Adamu explained that entrepreneurship education and training had been acknowledged globally as a vital strategy for tackling youth unemployment.

He said, “There is no doubt that technical and vocational education and training holds the key to the development of our country’s industrial sector, thus the challenges of youth unemployment can best be addressed through quality education that guarantees self-reliance.

“Entrepreneurship education and training is globally acknowledged as an important strategy for tackling youth unemployment.

“In our drive to reposition education for self-reliance, particular attention has been given to the development of technical, vocational and entrepreneurial skills in learners as the current administration has trained over 500 science, vocational and Mathematics teachers on the use of modern equipment and new approaches in schools.”

The minister disclosed that the Federal Government had granted approval for the establishment of new federal science and technical colleges in 16 states.

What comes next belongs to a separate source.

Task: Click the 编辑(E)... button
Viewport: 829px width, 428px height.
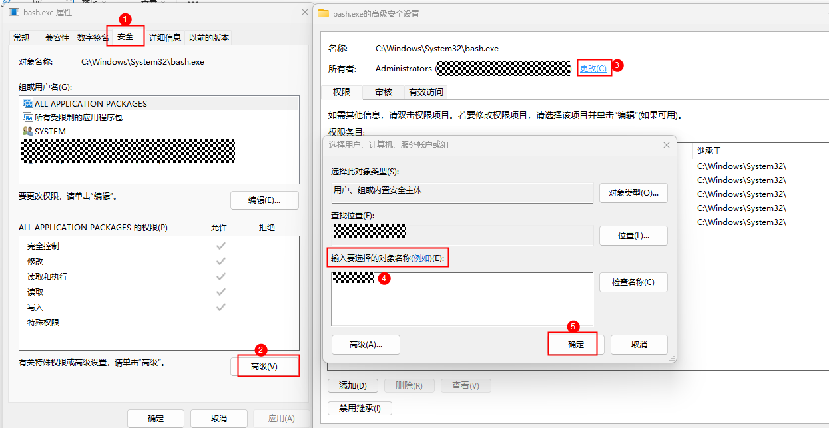Action: click(x=264, y=200)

He added that government was improving access to quality education in different parts of the country.

In his remarks, the Rivers State Governor, Nyesom Wike, said that Nigeria would only attain development when citizens were empowered with the right knowledge and appropriate skills to contribute to national growth.

Wike, who made this statement while declaring open the on Thursday, explained that educational empowerment would equip the citizens to sustain themselves.

“The reality is that no country can be politically stable, economically robust and socially secure and cohesive if the citizens are not empowered with knowledge, appropriate skills and the right values to sustain themselves and contribute meaningfully to the progress of the country,” he said.

The governor called for the promotion of inclusive and quality education to promote lifelong learning opportunities for all by 2030.

He said, “Agenda 2030 is therefore a call to action on our collective commitment to transformative education by addressing all forms of exclusion, disparities and inequities and ensuring that every child, irrespective of social background, cultural affiliation, location and family or income status, is not left behind but have equal and equitable access to quality and transformative public education.

“This requires providing the enabling legal framework, adopting the right policies and programme of action, deploying adequate resources and manpower, including qualified teachers, in addition to a strong political will from government at all levels.”

He listed the lack of political by government, inadequate allocation of resources, lack of commitment and by parents, teachers and school leaders, lack of or ineffective monitoring policy implementation as some of the factors responsible for the deteriorated status of education across the country.

Wike said, “As a former Minister of State Education, I am quite familiar with the NCE and what it stands for as the highest national policy organ on education.

“During our time and under my watch as minister, we initiated and implemented several policies and programmes such as the Girl-Child Education programme, the Almajiri education policy and programme, and the Special Vocational/Basic Education programme for boys as well as the national policy on Albinism.”